_Task directions_
Which lines of the data below include the string "first"? Return each of them.

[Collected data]

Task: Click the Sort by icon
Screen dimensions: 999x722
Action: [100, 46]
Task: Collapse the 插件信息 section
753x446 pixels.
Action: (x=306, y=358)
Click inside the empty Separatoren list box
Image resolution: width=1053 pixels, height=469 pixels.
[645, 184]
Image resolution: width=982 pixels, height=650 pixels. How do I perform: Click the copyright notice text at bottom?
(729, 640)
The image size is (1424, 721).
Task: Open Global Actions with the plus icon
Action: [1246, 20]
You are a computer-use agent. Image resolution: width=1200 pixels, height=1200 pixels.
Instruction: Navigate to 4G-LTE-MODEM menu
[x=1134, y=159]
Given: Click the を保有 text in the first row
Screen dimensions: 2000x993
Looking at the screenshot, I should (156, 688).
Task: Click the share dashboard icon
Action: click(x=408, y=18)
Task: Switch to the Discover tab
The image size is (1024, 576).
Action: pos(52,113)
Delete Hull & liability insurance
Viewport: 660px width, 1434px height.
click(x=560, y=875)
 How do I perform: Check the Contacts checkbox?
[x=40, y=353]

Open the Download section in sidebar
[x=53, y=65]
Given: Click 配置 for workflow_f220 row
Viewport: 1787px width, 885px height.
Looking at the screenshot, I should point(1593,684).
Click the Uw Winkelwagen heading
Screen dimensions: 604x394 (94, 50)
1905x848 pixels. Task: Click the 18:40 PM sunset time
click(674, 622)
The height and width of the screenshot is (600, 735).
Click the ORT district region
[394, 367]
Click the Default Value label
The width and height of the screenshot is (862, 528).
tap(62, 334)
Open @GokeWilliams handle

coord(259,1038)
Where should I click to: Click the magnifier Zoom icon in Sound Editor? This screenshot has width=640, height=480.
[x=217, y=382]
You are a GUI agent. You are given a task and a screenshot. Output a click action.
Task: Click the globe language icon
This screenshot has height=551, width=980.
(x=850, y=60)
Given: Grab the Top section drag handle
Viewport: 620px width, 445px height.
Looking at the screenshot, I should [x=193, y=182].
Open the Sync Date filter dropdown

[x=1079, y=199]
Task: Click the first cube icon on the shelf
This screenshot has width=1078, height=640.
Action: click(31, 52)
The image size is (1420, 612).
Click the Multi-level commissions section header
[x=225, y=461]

_Worked solution_
Given: Click the を保有 text in the first row
Task: Click the first cube icon on the shelf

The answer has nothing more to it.